Some languages provide special classes in order to solve that problem e.g. StringTokenizer in Java. In JavaScript we do not have specialised methods or classes. However, we have very powerful mechanism which is regular expressions.

Let's take a string as follows " Splitting String Into Tokens in JavaScript " and we will try to extract only word tokens from it Splitting, String, Into etc. Note that the given string has leading and trailing spaces. Also some words are delimited by more than just a single space.

Let's use string.split() function and pass a single-space string as a separator string.

var text = " Splitting String   Into  Tokens in JavaScript ";
console.log(text.split(' '));

It will give something like:

[ '', 'Splitting', 'String', '', '', 'Into', '', 'Tokens', 'in', 'JavaScript', '' ]

So this is not exactly what we expected. There are too many empty tokens which we need to get rid of. One of the solutions could be to remove empty strings (tokens) from the output array using Array.prototype.splice function. That, however, is not a great approach as it would require too much of extra code (additional testing etc.). We need something which works straight during text conversion to tokens.

Let's try following regular expression:

// we use the same text variable as defined above
console.log(text.split(/\s+/));

It will give output like:

[ '', 'Splitting', 'String', 'Into', 'Tokens', 'in', 'JavaScript', '' ]

So we have managed to get rid of empty tokens in the middle of the output array. Now we need to get rid of empty tokens at the begging and the end of the array. Let's try following regular expression:

// we use the same text variable as defined above
console.log(text.split(/\b\s+/));

It will give output like:

[ ' Splitting', 'String', 'Into', 'Tokens', 'in', 'JavaScript', '' ]

We have managed to get rid or the first empty token but we still have an empty token at the end of the array. Let's modify our regular expression and split the string only if it is followed by non-whitespace characters.

▸ **Data entries**:
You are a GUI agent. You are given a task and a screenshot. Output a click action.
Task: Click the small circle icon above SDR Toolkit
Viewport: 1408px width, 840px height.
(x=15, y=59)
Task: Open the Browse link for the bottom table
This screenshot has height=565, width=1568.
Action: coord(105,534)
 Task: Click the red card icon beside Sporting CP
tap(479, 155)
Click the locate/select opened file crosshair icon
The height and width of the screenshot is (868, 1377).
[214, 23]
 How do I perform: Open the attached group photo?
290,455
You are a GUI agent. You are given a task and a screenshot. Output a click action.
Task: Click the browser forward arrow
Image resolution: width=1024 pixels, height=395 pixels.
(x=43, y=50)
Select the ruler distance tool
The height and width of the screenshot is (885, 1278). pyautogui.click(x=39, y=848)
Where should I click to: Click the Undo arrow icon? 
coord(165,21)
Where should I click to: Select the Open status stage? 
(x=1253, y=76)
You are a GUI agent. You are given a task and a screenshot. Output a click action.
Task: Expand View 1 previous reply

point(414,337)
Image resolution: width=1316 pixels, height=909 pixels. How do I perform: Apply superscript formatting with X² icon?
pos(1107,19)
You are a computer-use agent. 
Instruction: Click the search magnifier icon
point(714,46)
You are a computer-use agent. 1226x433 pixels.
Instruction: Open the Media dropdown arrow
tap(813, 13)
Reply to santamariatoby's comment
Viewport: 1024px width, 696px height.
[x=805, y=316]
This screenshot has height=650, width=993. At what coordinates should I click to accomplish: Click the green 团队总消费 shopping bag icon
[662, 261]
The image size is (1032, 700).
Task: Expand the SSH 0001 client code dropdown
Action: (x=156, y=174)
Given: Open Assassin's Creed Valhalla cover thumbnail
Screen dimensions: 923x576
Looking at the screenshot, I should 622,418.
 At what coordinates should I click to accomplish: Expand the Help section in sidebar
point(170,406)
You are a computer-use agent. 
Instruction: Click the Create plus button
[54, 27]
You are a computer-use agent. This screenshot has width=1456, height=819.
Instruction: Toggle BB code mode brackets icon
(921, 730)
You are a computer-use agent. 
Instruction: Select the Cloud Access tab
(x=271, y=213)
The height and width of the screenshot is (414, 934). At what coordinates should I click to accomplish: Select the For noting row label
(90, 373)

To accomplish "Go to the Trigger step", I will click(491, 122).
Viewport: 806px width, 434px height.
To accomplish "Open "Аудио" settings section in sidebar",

▸ **Task statement**:
According to the page on splitting strings into tokens in JavaScript, why is removing the empty strings from the output array with Array.prototype.splice not a good approach? Answer in one to three sentences.

▸ **The solution**:
Removing the empty strings with Array.prototype.splice would require too much extra code, such as additional testing. The page calls instead for something that works directly while the text is being converted to tokens.